Mayor of Richmond, California
- In office 1964–1965
- Preceded by: Gay Vargas
- Succeeded by: David Pierce

Personal details
- Born: January 6, 1922 Brooklyn, New York
- Died: January 14, 2016 (aged 94) Richmond, California

= George Carroll (judge) =

American judge

George Carroll (January 6, 1922 – January 14, 2016) was an American lawyer and civic figure, based in Contra Costa County, California. He served as the first black lawyer as well as the first African American to be elected to city council in Richmond. He later became the first black mayor of any large American city.

==Early life and education==
Carroll was born on January 6, 1922, in Brooklyn, New York. Later he served in the United States Military during World War II and subsequently attended college and law school by use of the G.I. Bill. He relocated to Contra Costa County, California, in 1954.

==Career==
Carroll Richmond opened his own private practice after relocating to Richmond in 1954, and he became the city's first black attorney.

In 1961, Carroll became the first African American elected to the city council, where he served until 1964.
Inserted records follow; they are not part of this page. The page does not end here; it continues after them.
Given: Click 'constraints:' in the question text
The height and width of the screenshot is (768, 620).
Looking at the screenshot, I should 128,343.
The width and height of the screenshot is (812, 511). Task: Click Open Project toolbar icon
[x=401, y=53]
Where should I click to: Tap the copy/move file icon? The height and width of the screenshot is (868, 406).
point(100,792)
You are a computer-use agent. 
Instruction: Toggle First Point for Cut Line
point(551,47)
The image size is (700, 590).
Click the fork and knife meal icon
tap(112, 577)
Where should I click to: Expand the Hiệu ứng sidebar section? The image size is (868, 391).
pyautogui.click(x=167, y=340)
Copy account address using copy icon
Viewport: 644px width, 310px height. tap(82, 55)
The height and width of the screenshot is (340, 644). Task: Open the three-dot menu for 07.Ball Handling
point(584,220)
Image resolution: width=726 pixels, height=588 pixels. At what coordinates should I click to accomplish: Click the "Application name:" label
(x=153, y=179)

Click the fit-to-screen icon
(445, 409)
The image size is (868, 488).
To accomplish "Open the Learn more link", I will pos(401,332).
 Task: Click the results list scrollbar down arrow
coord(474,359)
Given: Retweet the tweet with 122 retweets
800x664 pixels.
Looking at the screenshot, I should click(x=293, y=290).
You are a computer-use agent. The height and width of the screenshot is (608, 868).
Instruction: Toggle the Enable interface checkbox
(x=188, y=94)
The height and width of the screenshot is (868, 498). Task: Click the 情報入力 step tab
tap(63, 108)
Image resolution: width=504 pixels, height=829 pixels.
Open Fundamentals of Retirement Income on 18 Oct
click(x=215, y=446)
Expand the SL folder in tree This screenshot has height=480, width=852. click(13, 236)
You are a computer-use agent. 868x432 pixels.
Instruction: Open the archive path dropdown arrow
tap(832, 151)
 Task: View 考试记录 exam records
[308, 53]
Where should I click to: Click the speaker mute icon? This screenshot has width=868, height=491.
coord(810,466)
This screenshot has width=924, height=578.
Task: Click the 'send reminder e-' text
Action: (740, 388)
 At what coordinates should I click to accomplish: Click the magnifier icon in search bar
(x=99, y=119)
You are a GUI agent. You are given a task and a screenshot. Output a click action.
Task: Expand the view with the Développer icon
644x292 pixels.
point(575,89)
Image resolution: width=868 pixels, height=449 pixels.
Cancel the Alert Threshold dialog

In 1964, Carroll became the first black mayor of Richmond; by doing so, he also was the first African American mayor of any large American city. Afterwards, George Carroll became the first black judge in Contra Costa when he was appointed to the Bay Municipal Court by Governor Pat Brown in 1965.

==Personal life==
Carroll died in his sleep on January 14, 2016, in Richmond, California, at the age of 94.

The Richmond Courthouse and a park in the Pt. Richmond District are named in his honor.